··· Text section ···
IPheions Intellectual Property
IPheions Intellectual Property

IPheions Intellectual Property

Terms of Engagement

 

 

1.            Introduction

1.1        IPheions Intellectual Property (IPheions IP) is a firm of European Patent and Trade Mark Attorneys providing intellectual property services throughout the world.

 

1.2        Our office is located at the following address: Buzzard Office, The Hawk Creative Business Park, Easingwold YORK YO61 3FE.

 

1.3        The terms and conditions set out below are thought to be appropriate to protect both you and ourselves from the consequences of particular situations. However, it is our intention to handle your work in such a way that these situations will not arise. We would like to create and maintain a relationship with you which is both constructive and beneficial to you and we very much hope that you will be not only happy with the service which we provide but will also remain our client for many years to come.

 

 

2.            Instructions

2.1        We will endeavour to carry out any work which you entrust to us to the best of our abilities. At the present time IPheions IP is operated as a sole practitioner firm and work will be carried out by Steve Gilholm who is a qualified European and UK Patent Attorney and a European Trade Mark Attorney.

 

2.2        We will aim to respond to all communications which you send us within 24 hours and we will work to whatever deadlines are agreed between us or are imposed by external authorities, such as the UKIPO or European Patent Office.

 

2.3        It is important that you inform us as soon as possible of any change in your contact details and the ownership of patent, trade mark or other rights for which we have the responsibility.

 

             Many such changes which affect the owner of rights should be officially registered. The registration of patent, trade mark and registered design rights can take a considerable time and there might be little activity for long periods followed by a situation which requires immediate action. We cannot be liable for any loss of rights as a consequence of your failure to inform us of any such changes.

 

2.4        When you provide instructions, information or advice to us orally without confirmation in writing, then we shall endeavour to keep a record of the instructions, information or advice and to act upon it as appropriate. Wherever possible, we will confirm to you in writing (probably by e-mail) your instructions, information or advice and the action we will be taking.

 

2.5        You authorise us to complete and sign in your name such official forms and applications as are necessary or desirable to carry out your lawful instructions and you will indemnify us in respect of all costs, claims, demands and expenses that may result from exercise of the authority hereby given.

 

2.6        Before we send any warning on your behalf to a third party, we may require you to indemnify us against the risks of our being sued for making an unjustified threat of infringement proceedings. The aim of this requirement would be to maintain our objectivity in contentious matters, which would diminish if our interest in any proceedings were to differ from yours. We may refuse to act for you if you are not able to provide the requested indemnity.
··· Data ···
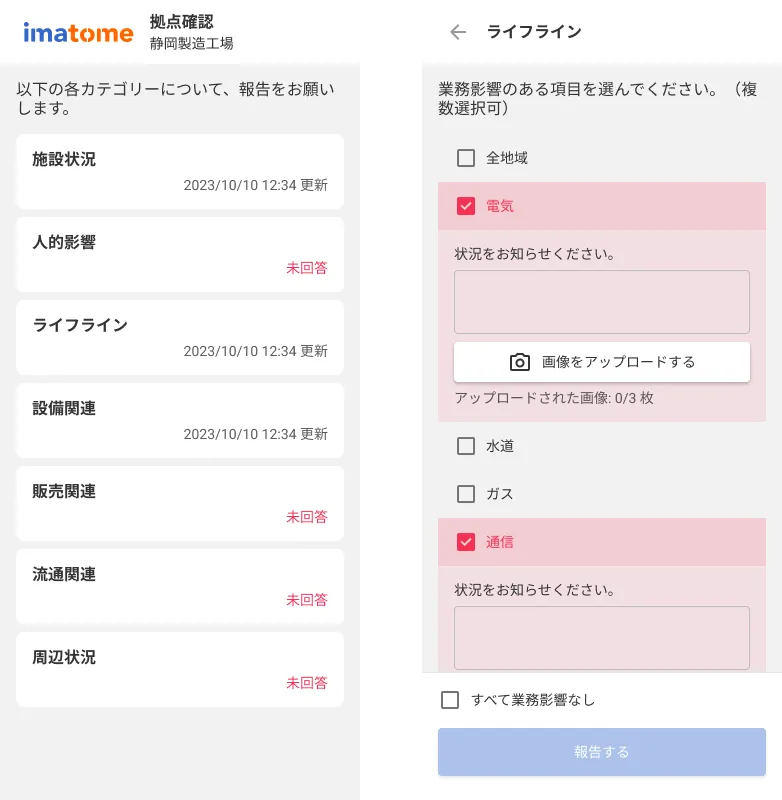The width and height of the screenshot is (782, 800).
Task: Open the 販売関連 category
Action: click(x=180, y=503)
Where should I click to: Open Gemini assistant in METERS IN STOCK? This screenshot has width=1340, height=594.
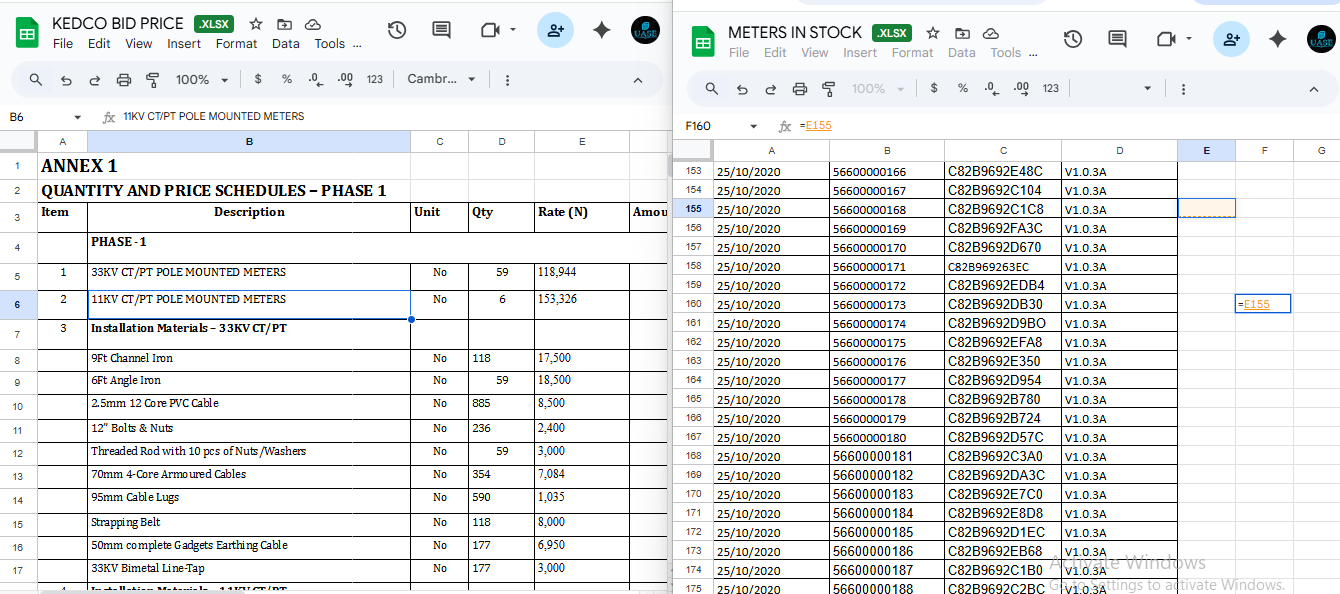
···
▶ [Required actions]:
a. In the terms of engagement, why might the firm ask a client for an indemnity before sending a warning to a third party? Answer in one to three sentences.
b. Carry on the terms of engagement from the end of the last sentence shown.
The listing has no role in any of these tasks.

▶ [Answer set]:
a. The indemnity covers the risk of the firm being sued for making an unjustified threat of infringement proceedings. Its aim is to keep the firm objective in contentious matters, since that objectivity would diminish if the firm's interest in any proceedings differed from the client's.

b.
2.7        Our advice is provided for your benefit and solely for the purpose of the instructions to which it relates. It may not be used or relied on for any other purpose or by any other person other than you without our prior agreement.

 

 

3.            Exclusions and Limitations of Liability

3.1        During our work for you we may need to instruct third parties (for example, patent and trade mark attorneys in other countries) to act on your behalf. Also, you might need to sign a Power of Attorney or similar appointment to engage such third parties. Any such party is not part of IPheions IP. While we shall endeavour to select third parties of appropriate good standing, we shall not be responsible for any default or negligence by such third parties. In the case of negligence or a default, your course of action will be direct against the third party.

 

3.2        Searches which you instruct us to carry out might be carried out by ourselves, by Patent Offices or by an independent specialist searching firm. The limitations and occasional errors in classifications, indices, computer databases and official records mean that no search can be guaranteed for comprehensiveness or accuracy. We shall not be liable to you for errors by searchers who we instruct on your behalf, or for the consequences of limitations in a reasonably drawn search strategy, or for errors in classifications, indices, computer databases and official records which are outside our control.

 

3.3        The extent of our liability for any professional negligence shall be limited by our insurance cover and will in any case not exceed £1 million.

 

 

4.            Fees

4.1        Our charges are usually on the amount of professional time spent on the matter, although other factors may also be taken into account, for example, in as matter in which highly specialised knowledge is required or if the matter is complex.   We might apply tariff or fixed charges to specific tasks, such as drafting and filing a patent application.

 

4.2        Our hourly rates are reviewed periodically. Charges are calculated at hourly rates which apply when the work is carried out.

 

4.3        In appointing us to act on your behalf, you are also authorising us to incur such expenses as we consider necessary to carry out your instructions properly, and agreeing that you will reimburse us in respect of those expenses. Examples of such expenses are Patent Office fees and the costs of third parties (for example, Patent Attorneys in other countries, experts, searchers and translators) who we instruct on your behalf. Expenses might also include such items as courier charges and postage costs. Costs of travel, accommodation, telephone and fax charges will usually be at our expense. While our fixed charges and hourly rates are predictable, you should appreciate that many expenses are outside our control since they might be changed without notice and (in the case of foreign matters) vary with exchange rate fluctuations.

 

4.4        An estimate of the likely costs for service which we provide, whether in respect of your request or otherwise, is given as a guide only to assist you in budgeting and should not be regarded as a firm quotation or as a fixed or capped fee unless otherwise agreed in writing.

 

4.5        Any estimates or quotations given by us are net of VAT, which will be charged as applicable on our fees and those expenses that are liable for VAT.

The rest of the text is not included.